見出し画像

【小説】#21 怪奇探偵 白澤探偵事務所|露店マスクの噂

あらすじ:境界の向こう側にある白澤の家に滞在している野田に丸井から電話があった。相談したいことがあるという丸井の話を聞いた白澤は、これから新宿へ行くと準備を始め――。

\シリーズ1話はこちら/

画像1

 部屋の中が薄っすらと明るい。目覚ましのアラームはまだ鳴っていないのに、ふと目が覚めてしまった。
 ぼんやりと天井を見上げる。ついこの間、エチゴさんと助手の少年が来て、倉庫にあった荷物のほとんどを引き取っていった。ついでに、白澤さんの蔵書をしまう本棚も取り付けてくれた。本棚の整頓は思いのほか難航したが、どうにか終えた。ここでやることは一通り済んでしまった、とも言える。
 いつ事務所に戻るのか、白澤さんに聞いてはいない。諸々落ち着いたころになるだろうと思ってはいるが、寝ぼけたまま考えたところでわかるわけでもない。
 寝なおそうとタオルケットを肩まで引き上げたところで、突然ケータイが鳴った。
 目覚ましのアラームではなく、着信を知らせる音である。寝ぼけた頭でケータイを手繰り寄せると、画面には「丸井航」と名前が表示されていた。
 丸井さんとは仕事の経過を連絡することがあったり、怪奇事象を引き起こす品物について相談を受けたりする関係で連絡先を交換していた。普段は営業時間中に連絡をくれることがほとんどで、朝早くに電話がくるのは初めてのことだ。
 まだコールは続いている。慌てて電話を取ると、すぐに丸井さんの声が耳に届いた。
『もしもし、野田くん? 白澤くんに繋がらなかったからかけちゃった! 朝からごめんね』
「大丈夫っすよ。何かありました?」
 この時間、白澤さんは起床後の支度をしていて、ケータイを持ち歩いてはいない。リビングに出れば白澤さんに電話を取り次げるだろうことに気付いて、とりあえず寝巻のまま部屋を出る。
『ちょっと調べて欲しいことがあるんだ。今、時間あるかな?』
「はい。白澤さん、すぐそこにいるんで少し待ってください」
 耳元で、悪いねえと丸井さんが零した。少し声に元気がないような気がするが、直接会っていないからそう聞こえるだけだろうか。通話を保留に切り替え、洗面所から出てきた白澤さんを捕まえた。
「白澤さん、丸井さんから電話です。調べて欲しいことがあるそうで」
「わかった。ケータイ、少し借りるね」
 ケータイを渡す。白澤さんがリビングへ向かうのを見送って、ついでに支度を整えた。鏡で見る自分の顔は、まさに起き抜けといった様子である。まだ眠気も残っていたが、二度寝をするような時間はない。のろのろと顔を洗って髭を剃り、歯を磨き終えるまでに眠気はすっかり消えていた。
 リビングに戻ると、丸井さんとの通話を終えたらしい白澤さんが居た。ソファーに座って足を組み、口元に手を当ててぼんやり天井を見上げている。丸井さんの相談したことが気になって、背中から声をかけた。
「丸井さんの相談、何でした?」
「少し調べて欲しいことがあるそうなんだ。問題の規模がわからないから一度現地に行こうと考えているのだけど、野田くんも一緒に来てもらっていいかな?」
 どうやら家に居ながら対応できるようなものではないらしい。
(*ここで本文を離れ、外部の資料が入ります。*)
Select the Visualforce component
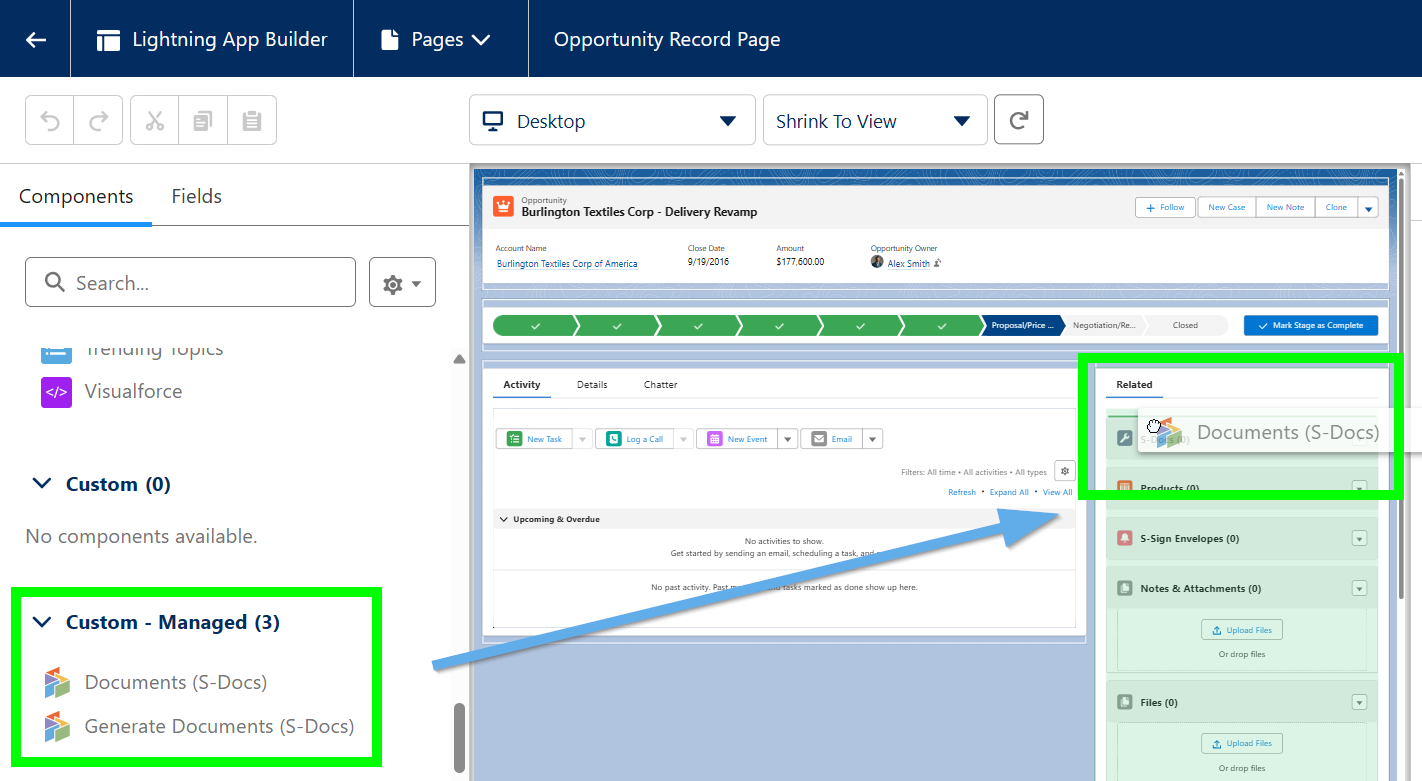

白澤さんにケータイを手渡され、受け取る。
 向こう側にある白澤さんの自宅から倉庫に取り付けた扉を通じて新宿の事務所には定期的に戻っているが、新宿の街に出るのは久しぶりだ。そういえば、仕事も久しぶりなのだと気が付いた。
「構いませんよ。どこに行くんですか?」
「新宿。支度をしてから事務所に行こう」
 わかりました、と返事をして着替えに部屋に戻る。外に出ない間にすっかり季節が変わってしまい、この時期に何を着るべきかすっかり忘れている。天気予報アプリを起動させながら適当に服を手に取り、とりあえず支度を急いだ。
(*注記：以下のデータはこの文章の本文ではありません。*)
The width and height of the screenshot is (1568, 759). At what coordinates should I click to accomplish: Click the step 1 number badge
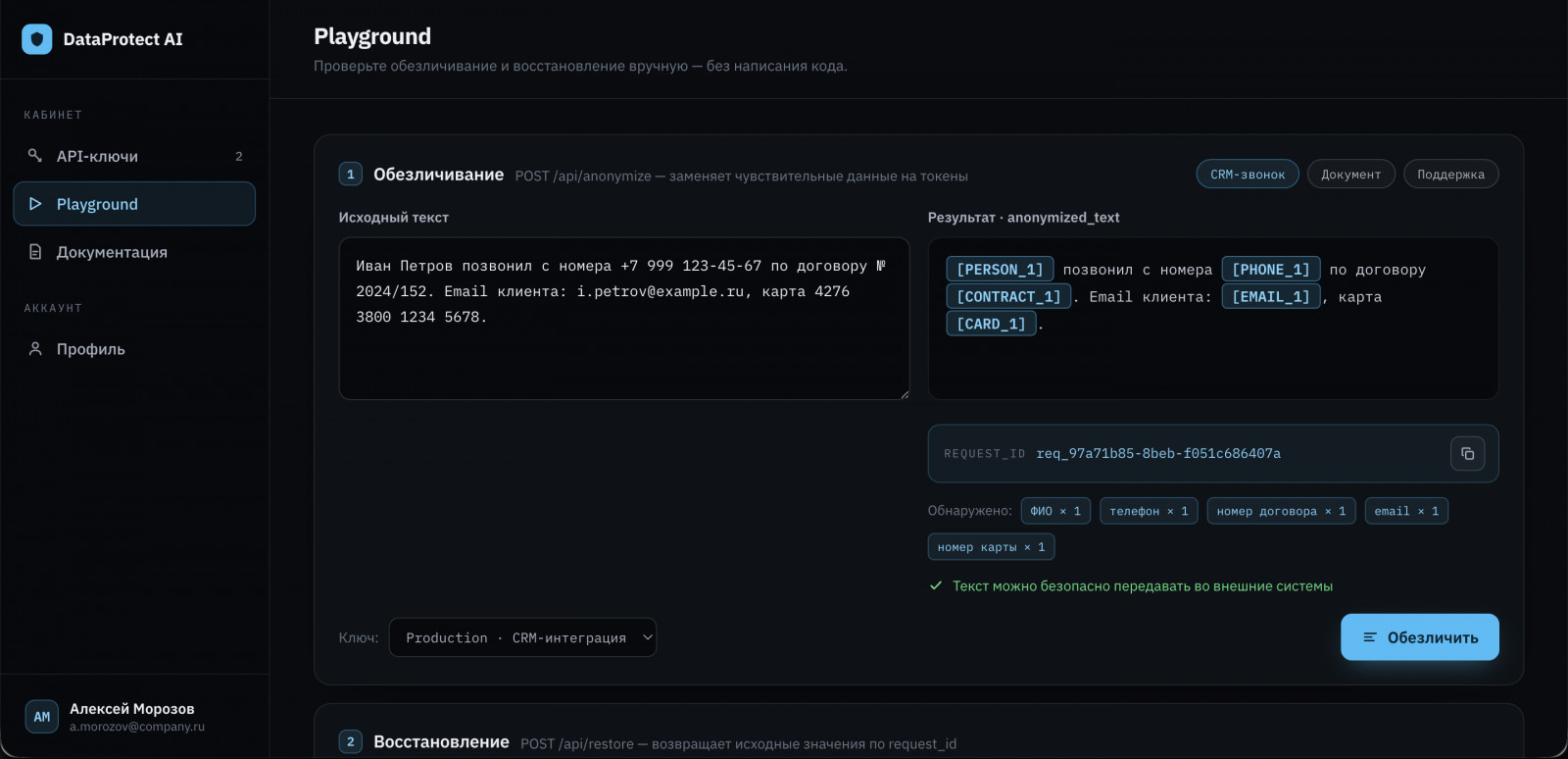[351, 175]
 春はとっくに過ぎて、初夏の気配がしている。街路樹は青々とした葉を伸ばし、日差しが強く影の色が濃い。
 新宿は朝早い時間というのもあって、人の姿が目立つ。一時期は街に人の姿が減って随分がらんとしていたが、緊急事態宣言の解除があってからは街に人が帰ってきたように感じる。そろそろこちら側に帰ってくることになるのだろうか、と考えながらオーナーの後をついて早足に歩いた。
 オーナーの足は、事務所を出てまっすぐ新宿駅の方に向かっている。駅に用事があるのだろうか。新宿駅でもこんなにがらんとすることがあるのだと思っていたが、今はそうでもないように見える。
「白澤さん、丸井さんに頼まれた調査って何ですか?」
 後ろから小さく呼んで、何を調べるのかを訊ねた。また幽霊が出たのだろうか。それとも、特別なコインを失くしてねじ曲がった道ができたのだろうか。いや、新たな噂でも聞き付けたのかもしれない。
「先月の上旬くらいに、丸井さんのサークルの子が露店販売されているマスクを使うと外せなくなる……という噂を知ったらしいんだ」
 丸井さんは怪奇事象研究サークルを主宰している。怪奇事象を調べたり、噂を聞いて現地に行って確かめたりと色々やっているらしい。サークルで調べきれないものの一部を白澤探偵事務所に依頼しているのだ、と聞いたことがある。あとは、研究結果をまとめた冊子を夏と冬に大きなイベントに出展しているのだとか。
「たしかに、露天販売されてるマスクは結構見かけましたね……」
 マスクが外せなくなるという噂は知らないが、露店販売されているマスクは何度か見かけたことがある。シャッターが下りた店の前に折り畳みのテーブルを広げ、箱詰めにされたマスクを山のように積み上げていた。どこも手書きの値札を貼りだしていて、そこにある値段はどう考えても法外な価格だったのを覚えている。
「マスクが外せないくらい何てことないと何人かが買いに行ったのだけど、そのうちの一人と様子がおかしくなったからマスクを売っていた人を調べて欲しいと言うことでね」
「様子がおかしいって、どうおかしいんです?」
「本当にマスクを外さないんだそうだよ。マスク越しに自分の顔をしきりに触って、鏡を見るとひどく怯えるんだとか……」
 ビデオ通話で様子がおかしかったから相談してくれたみたい、と付け足してオーナーは小さく息を吐いた。
 実際に様子を見たわけではないが、マスク越しに顔を触るというのは違和感がある。マスクを外さないのは時勢として理解できるが、鏡を見て怯えるというのは何かが見えていると考えるのが自然だろう。一体どんなマスクだったのか、少し気になった。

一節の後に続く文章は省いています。